The average consumer and mobile operators will obviously benefit in the generally discussed ways, such as having better access to mobile networks and higher bandwidths, while lower latencies have the potential to make applications such as augmented and virtual reality come to fruition. But these are just improvements in the technical specification. It is the implementation, and what that enables, that makes it exciting.
Over the past decades of cellular technology, the pack of players offering mobile infrastructure has become uncomfortably small, leaving network operators with little room to implement and drive innovation or mix and match solutions. Although base stations moved from being all-in-one to distributed around the introduction of 3G, there is no interoperability between equipment from rival manufacturers at their physical interfaces.
The formation of the Telecom Infra Project (TIP) in 2016 was driven by a common interest by industry players to resolve the many engineering challenges facing our global telecom infrastructure. One project, OpenRAN, took on the challenge of standardising the interfaces at defined points in 4G and 5G network implementations. This enables more players to apply their engineering expertise to specific blocks of the radio access network (RAN), while mobile operators attain flexibility to source the optimal solution for their challenges in the knowledge that the selected hardware will be interoperable with their other hardware choices.

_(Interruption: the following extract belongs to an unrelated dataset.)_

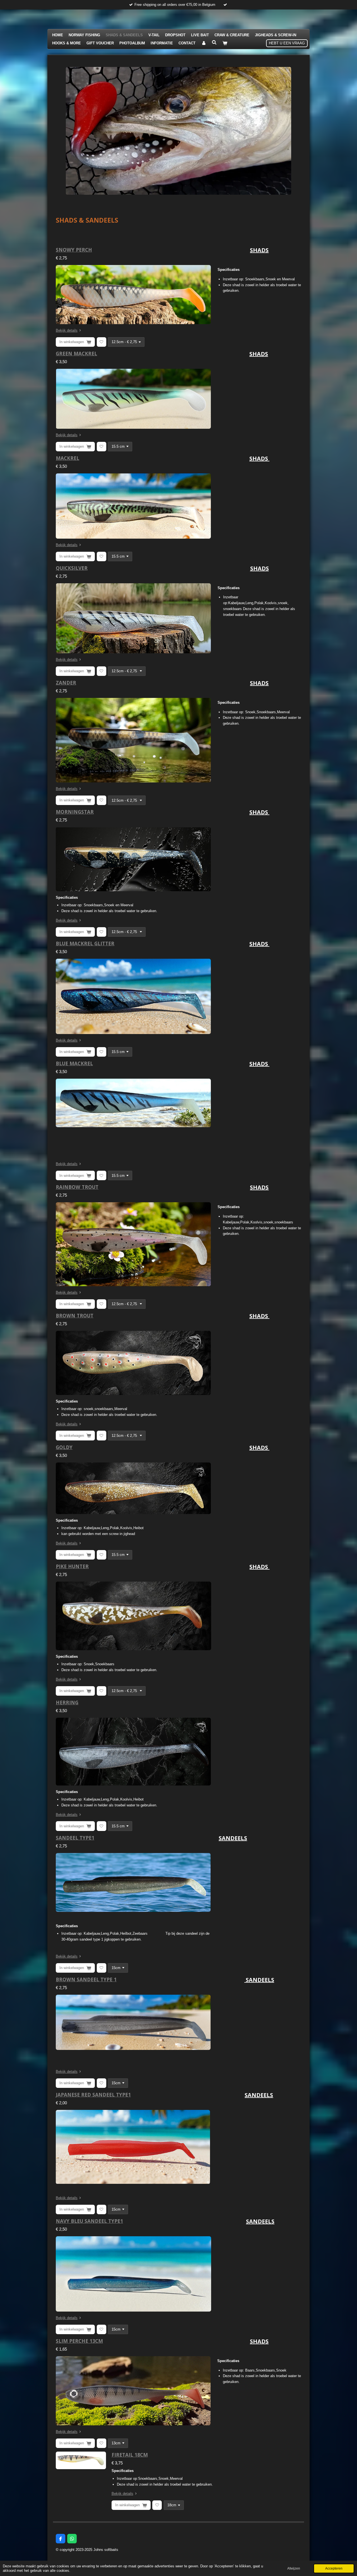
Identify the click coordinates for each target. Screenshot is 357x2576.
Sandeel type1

With this the opportunity arises to disaggregate the RAN entirely. In much the same way that many virtual servers can share the performance of a single CPU on a cloud server, many antenna and radio frequency (RF) solutions could share a disaggregated network of baseband processing implementations. Thus, as the tide of subscribers move from work to home, or from public transport to the football stadium, as long as enough antenna and RF systems are in place, their communication and data demands can be assigned to available baseband resources, wherever they may be and regardless of the antenna to which the subscribers were connected.
So, what makes Germany so clever when it comes to 5G? Well, not only has radio spectrum been allocated to the network operators, it has also been reserved for licensing by private operators too. While network operators will be targeting national roll-outs, private operators are expected to include manufacturing organisations with large sites looking to benefit from 5G. This could include factories building cars or semiconductor producers looking to utilise the benefits of 5G (high bandwidth, low latency), while leveraging the availability of commercial off-the-shelf (COTS) radio modems to build private and secure networks. And, thanks to the standardised OpenRAN and its disaggregated approach, the investment required to build, operate and license such a network will be lower than ever before.
The opportunities for the nation to benefit are manyfold. OpenRAN provides opportunities for European businesses, such as Benetel, to play a role in the mobile network infrastructure market. In turn the lower cost for infrastructure makes private 5G networks attractive to German industry. They will need to source 5G enabled equipment to realise Industrial Internet of Things (IIoT) and Industry 4.0, from which they will see benefits on the bottom line thanks to efficiency improvements. And this all helps to ensure that manufacturing, the back end of German engineering innovation, can stay Made in Germany.